What is the difference between intervention and manipulation?

Is the FED a government organization or a banking cartel?

Makes my head spin.

Thanks for you article.

 Wednesday, 20 May 2009 1:02 EST - Posted by Jeff

 
Here's the link:

www.gata.org/files/PIRATES-OF-THE-COMEX.pdf

 Wednesday, 20 May 2009 1:47 EST - Posted by Brad Zigler

 
Nate -

Gold leasing serves a couple of purposses for a central bank. First, it's a way to convert a sterile, non-earning asset into an income source. A modest interest rate can be earned by a central bank when it lends gold to its dealing bank "customers."

Second, lending gold serves as a stimulant. When gold is lent to dealing banks, it can be sold to raise cash. That cash can then be used to either buy securities or can be lent.
For a bank, the ideal scenario would entail a decline in the market price of metal such that the gold caould be bought back cheaper for redelivery to the central bank. The resulting profit would augment the interest spread earned.

A lease executed by a miner is typically a classic hedge. It's the cash market equivalent of a futures short sale. Mine production usually supplies the metal to close out the short.

Leases are also used by jewelry manufacturers as a source of consignment metal to meet fabrication needs. Borrowed gold doesn't have to be bought in until a jewelry purchaser is found.

 Wednesday, 20 May 2009 8:54 EST - Posted by Nate

 
Brad,

Thank you for the clarification. I wonder though, wouldnt borrowing bank want to hedge their exposure to gold price, and not rely on the risky assumption that their sale (to raise cash) will depress the market and they can thereby buy it back later cheaper? Wouldnt this hedge include buying gold forward, thereby nuetralizing somewhat the price depressing action of their gold sale?

Ive heard it said that the Central Banks dont really ever want the gold back, which I suppose could be true, and thus somewhat negate the need for the borrowing banks hedging, but it would seem that this would at least appear an sore liability on their books.

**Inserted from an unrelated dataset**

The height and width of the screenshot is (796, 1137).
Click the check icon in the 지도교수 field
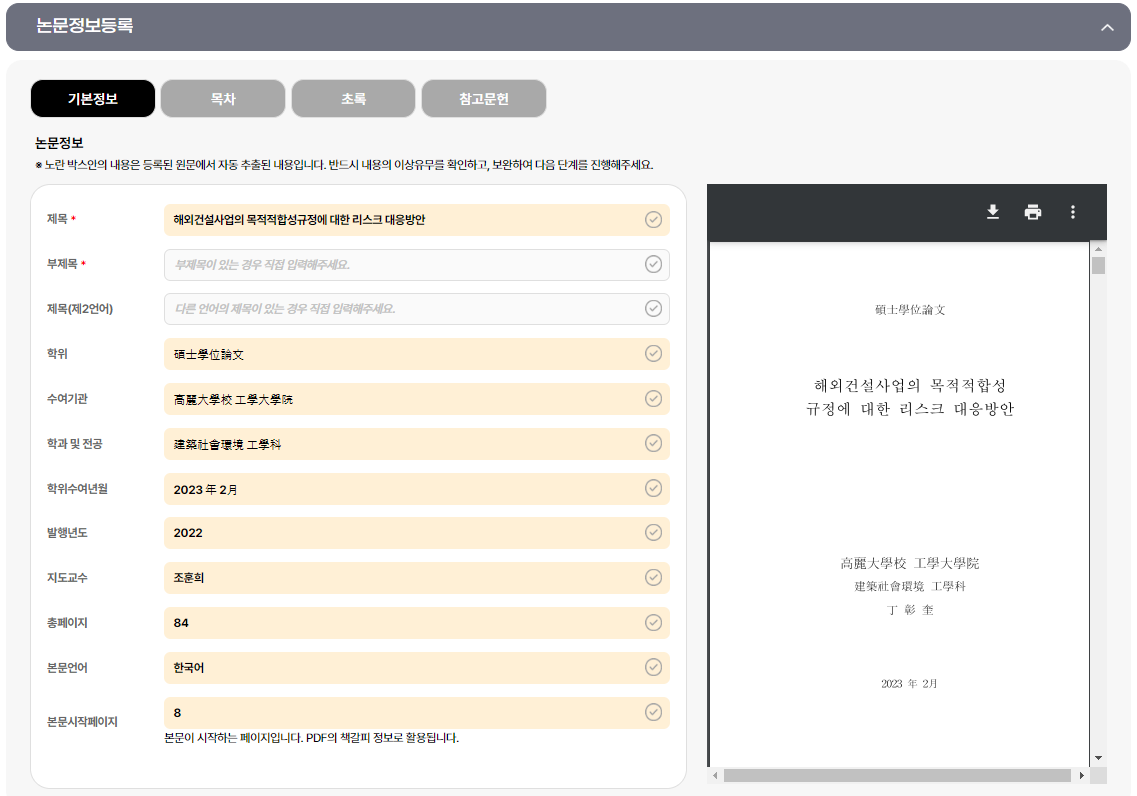653,577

As for Ted Butler I do admire his diligence, and persistence -- I dont want to sound totally cynical about his work. Like you, I am just not making quite the same conclusions from the material he is looking at.

And for what it is worth I own physical gold and silver myself (more insurance than investment), and am rather skeptical of fiat currency systems in general.


Nate

 Wednesday, 20 May 2009 8:59 EST - Posted by Paul X

 
Your article misses Ted Butler's point. It is the CONCENTRATION of position, not just the size. 2 banks control roughly 60% (don't quote me on the exact numbers) of the short position. This concentration is what is illegal, not the size of the positions per se. If you look at your examples above, they lack the concentration.

 Wednesday, 20 May 2009 9:09 EST - Posted by Nate

 
Their are no position limits for commercial participants. Their position may or may not be manipulative, but it is legal. A large (concentrated) position alone sure raises questions, but it is not evidence...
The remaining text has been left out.